In primo luogo, dunque, rimanda alla questione dell”oppressione delle specie animali a fini di abbigliamento. Proprio per questo è rilevante, una rilevanza derivata. Come è stato osservato da Enrico Moriconi, medico veterinario e presidente di ANVA (Associazione veterinari per i diritti animali), “se si esaminano le condizioni di vita degli animali da pelliccia negli allevamenti odierni, non sembra dubbio che essi siano mantenuti in condizioni che configurano un continuo maltrattamento. […] Chiusi in piccole gabbie, di dimensioni insufficienti, costretti su una superficie assolutamente inadatta (una rete che ferisce le zampe), privati di qualsiasi possibilità di interrelazione con i loro simili, alimentati in modo innaturale. […] La vita, pur tuttavia, può continuare perché non dura molto tempo ed è sostenuta da sostanze chimiche; d’altra parte nessuno potrà verificare quello che viene loro somministrato in quanto, non essendo destinati all’alimentazione umana, non vi è ragione di effettuare controlli sull’eventuale somministrazione di prodotti farmacologici. […] I sintomi del malessere sono il rilievo di tutti, o di parte, dei seguenti comportamenti: ripetizioni ossessive di gesti che non hanno finalità; un indulgere ossessivo alla toelettatura del loro corpo; giocare per ora con oggetti diversi; un aumento dell’aggressività o dell’eccitabilità; esercizi motori esasperati e senza finalità alcuna; uno stato di profonda apatia.” [Le fabbriche degli animali]

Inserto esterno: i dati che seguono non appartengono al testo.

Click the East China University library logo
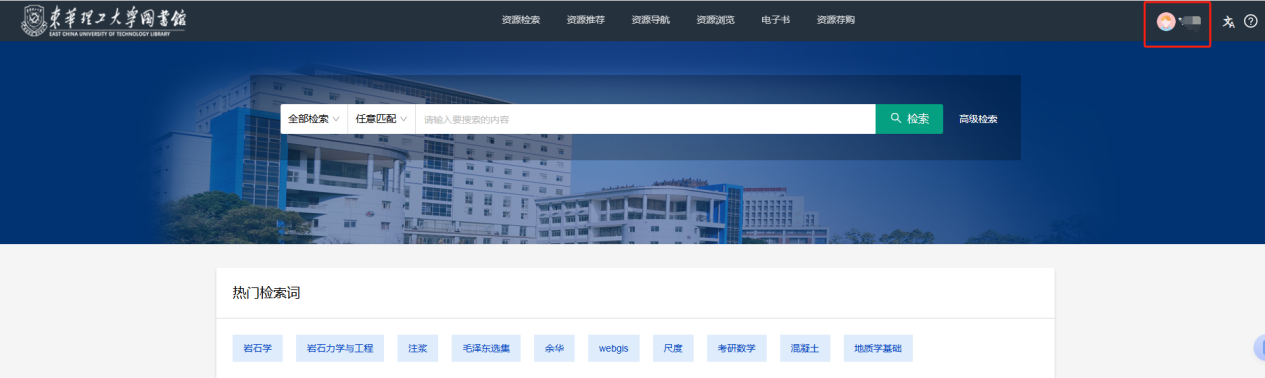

In secondo luogo, le “zanzarate”, beneventana e campana, attestano un diffuso impegno a tutela dei cosiddetti “diritti animali” in Campania. A questo proposito, l’evento è rilevante, dimostrando la vitalità e lo sviluppo del movimento animalista campano. Come noto, d’altronde, le istanze animaliste sono essenzialmente metropolitane e concentrate da Roma in su.
Infine, la protesta del 26 febbraio configura una forma di manifestazione pacifica e azzeccata nelle sue capacità propagandistiche, e per questo tatticamente interessante. Di più, a fronte di pulsioni violente. Qui vale solo la pena di osservare la discrepanza con la “propaganda con i fatti”, la vecchia prassi anarchica centrata sul “fatto”, il regicidio, la rivolta di miliziani, il sangue, insomma la violenza in funzione di apostolato. I padri dell’anarchia, Malatesta, Kropotkin e compagnia assorbirono presto la lezione: dopo la violenza, se il movimento non è popolare, cioè universale, è pronta a liberarsi la “tigre della reazione”. Senza arrivare a Gandhi, si rilegga Turati: è la non violenza che paga.